Bu süreç Cumhurbaşkanlığı kararıyla 2020 yılında başlıyor. 12.02.2020 tarihinde Resmi Gazetede yayımlanan bir kararname ile Çeşme yarımadası ile ilgili olarak, İzmir Çeşme Kültür ve Turizm Gelişim Bölgesi’nin sınırlarının yeniden belirlenmesi ile ilgiliydi. Bu kararnameye karşı Türk Mühendis ve Mimar Odaları Birliği (TMMOB), İzmir Barosu, İzmir Tabip Odası, Ege Çevre ve Kültür Platformu (Egeçep) ve vatandaşlar tarafından temyiz edilerek Danıştay İdari Dava Daireleri Kurulu’na taşındı. Bu davada iptali istenen kararname 47 km kıyı alanını, bu alanlardaki 5 adayı ve 5 bin hektar orman alanını, içme suyu havzalarının tamamını, bölgedeki koruma alanlarını, nitelikli tarım alanlarını ve zeytinlikleri, kültürel ve arkeolojik miras alanlarını, yarımadada yerleşim alanları dışında kalan alanların tamamını kapsayan bir alan.
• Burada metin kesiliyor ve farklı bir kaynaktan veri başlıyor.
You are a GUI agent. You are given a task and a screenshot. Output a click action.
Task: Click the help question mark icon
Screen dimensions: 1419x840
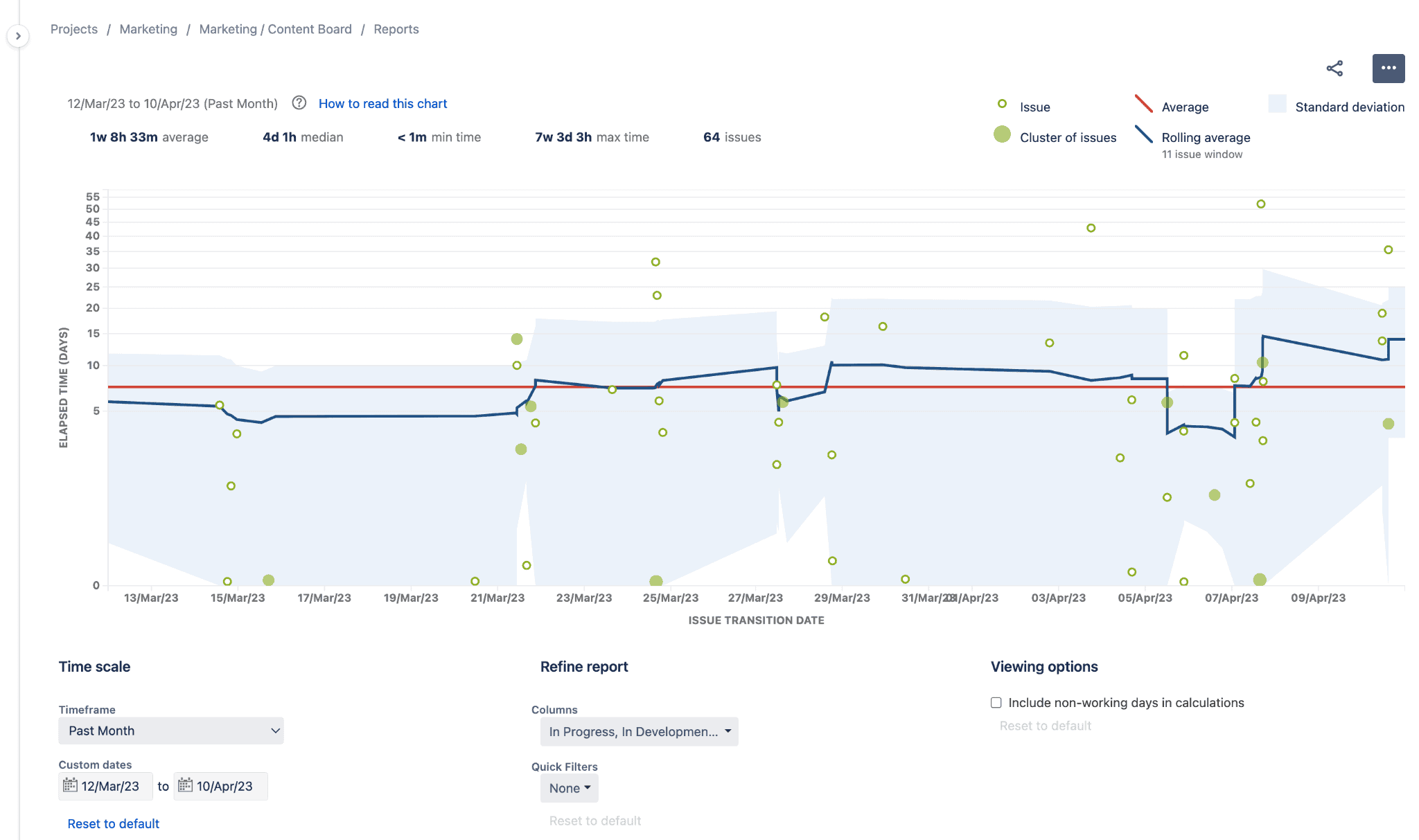tap(299, 102)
Toplam 16 bin hektarlık yani 22 bin 400 futbol sahası genişliğindeki bir bölge. Ekosisteme de son derece zarar verecek bir uygulamayı getirecekti. Danıştay 6. Dairenin vermiş olduğu ret kararı, Ankara’da İdari Dava Daireler Kurulu tarafından bozuldu. Eğer hukuk devletiysek, İdari Dava Daireler kurulunun kararına uymak suretiyle Cumhurbaşkanlığı Kararnamesi’nin iptali yönünde bir karar vermesi zorunlu. Başka bir karar vermesi imkansız.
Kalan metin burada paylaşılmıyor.